Buruma makes the point that bin Laden and his millions of sympathizers have thoroughly dehumanized Westerners in an immoral, sickening way. During World War II, American editorial cartoonists depicted Japanese as buck-toothed vermin. That made it easy to round up American citizens of Japanese descent and lock them away in concentration camps, and it made it easy to drop two atomic bombs on them.

The comparison of The Bin Laden Islamic dehumanization and the internment of americans of japanese descent works to a point, a very small point. Yes, the images of japanese as inferior and sub-human was prevalent and even filtered down to alot of american children to say the lest, adults. Remember, the british overestimated the japanese in Singapore, they too, thought the japanese incapable of fighting on equal terms. But not all americans of Japanese descent were placed in this terrible camps, Hawaii for example or the east coast of the united States. also, many Japanese americans fought against the axis with honor above and beyond the call of duty. Sure, some americans fight for bin laden, but not whole divisions.
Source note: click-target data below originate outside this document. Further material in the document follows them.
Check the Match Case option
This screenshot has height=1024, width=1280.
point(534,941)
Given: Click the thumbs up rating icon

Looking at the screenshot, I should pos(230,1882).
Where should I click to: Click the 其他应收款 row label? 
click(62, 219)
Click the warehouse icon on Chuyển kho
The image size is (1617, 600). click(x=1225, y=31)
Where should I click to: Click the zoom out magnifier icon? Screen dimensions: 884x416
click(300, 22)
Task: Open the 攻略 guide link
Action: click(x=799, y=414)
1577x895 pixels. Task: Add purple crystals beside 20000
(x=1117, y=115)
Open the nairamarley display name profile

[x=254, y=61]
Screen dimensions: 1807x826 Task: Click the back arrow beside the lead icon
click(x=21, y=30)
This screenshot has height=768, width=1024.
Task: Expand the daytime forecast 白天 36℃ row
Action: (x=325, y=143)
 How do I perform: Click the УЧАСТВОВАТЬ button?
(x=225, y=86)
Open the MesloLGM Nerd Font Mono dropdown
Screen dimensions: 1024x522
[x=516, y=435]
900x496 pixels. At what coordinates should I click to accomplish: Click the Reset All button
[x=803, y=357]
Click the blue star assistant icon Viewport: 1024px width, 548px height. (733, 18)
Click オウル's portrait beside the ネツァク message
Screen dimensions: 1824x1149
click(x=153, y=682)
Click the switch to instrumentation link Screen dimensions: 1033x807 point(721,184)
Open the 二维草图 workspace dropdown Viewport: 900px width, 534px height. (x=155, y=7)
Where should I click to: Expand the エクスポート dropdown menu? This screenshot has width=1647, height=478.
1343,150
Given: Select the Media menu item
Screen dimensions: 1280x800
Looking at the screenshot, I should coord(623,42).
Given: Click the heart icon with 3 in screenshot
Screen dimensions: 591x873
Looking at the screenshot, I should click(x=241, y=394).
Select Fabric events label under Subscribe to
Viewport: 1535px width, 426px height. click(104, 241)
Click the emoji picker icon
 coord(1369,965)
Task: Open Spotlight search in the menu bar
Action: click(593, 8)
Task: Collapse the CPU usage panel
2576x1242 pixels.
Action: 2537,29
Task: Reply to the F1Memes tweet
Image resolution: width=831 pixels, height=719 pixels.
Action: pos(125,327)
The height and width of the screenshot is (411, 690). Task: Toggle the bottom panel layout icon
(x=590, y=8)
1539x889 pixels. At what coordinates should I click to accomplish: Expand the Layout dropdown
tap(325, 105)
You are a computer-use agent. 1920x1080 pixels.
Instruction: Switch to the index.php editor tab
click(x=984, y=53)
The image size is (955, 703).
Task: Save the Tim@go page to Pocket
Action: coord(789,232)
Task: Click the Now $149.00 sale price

despite what you may think, dropping TWO bombs was not an easy decision. (personally, i would have not)
posted by clavdivs at 2:40 PM on February 4, 2004


clavdivs, I think a more appropriate comparison might be that of Muslims fighting in the US armed forces, despite anti-Muslim sentiment in the US. Japanese-Americans fought for the US despite being interned and having their property and businesses confiscated. A lot of the Japanese Americans who fought for the US in WW2 were recruited directly from the internment camps. The Japanese American battalion, the 442nd, was the most decorated battalion in WW2:
    The 442nd/100th sustained 9,486 wounded and over 600 killed suffered, the highest casualty rate of any American unit during the war. For their heroism, the men of the 442nd/100th won fifty-two Distinguished Service Crosses, 560 Silver Stars and the Congressional Medal of Honor was awarded posthumously to Pfc Sadao Munemori. The 442nd Regimental Combat Team also won seven coveted Presidential Unit Citations for its performance. The men in the 100th Battalion alone had earned 900 Purple Hearts, thirty-six Silver Stars, twenty-one Bronze Stars, and three Distinguished Service Crosses.
After 9/11, a J-A friend (who was interned) immediately identified very clear parallels between anti-Muslim rhetoric and the anti-Japanese rhetoric after Pearl Harbor.
posted by carter at 3:52 PM on February 4, 2004


clavdivs, I think a more appropriate comparison might be that of Muslims fighting in the US armed forces, despite anti-Muslim sentiment in the US.

agreed, though the number of new muslim-americans joining the service may not be as high as in the japanese situation in 41-42'.

the 442nd was a remarkable battalion.

After 9/11, a J-A friend (who was interned) immediately identified very clear parallels between anti-Muslim rhetoric and the anti-Japanese rhetoric after Pearl Harbor.

agreed, the parallels are there. I wonder the important question though, have we learned anything from this? Government I mean. I'm not sure but would like to think so.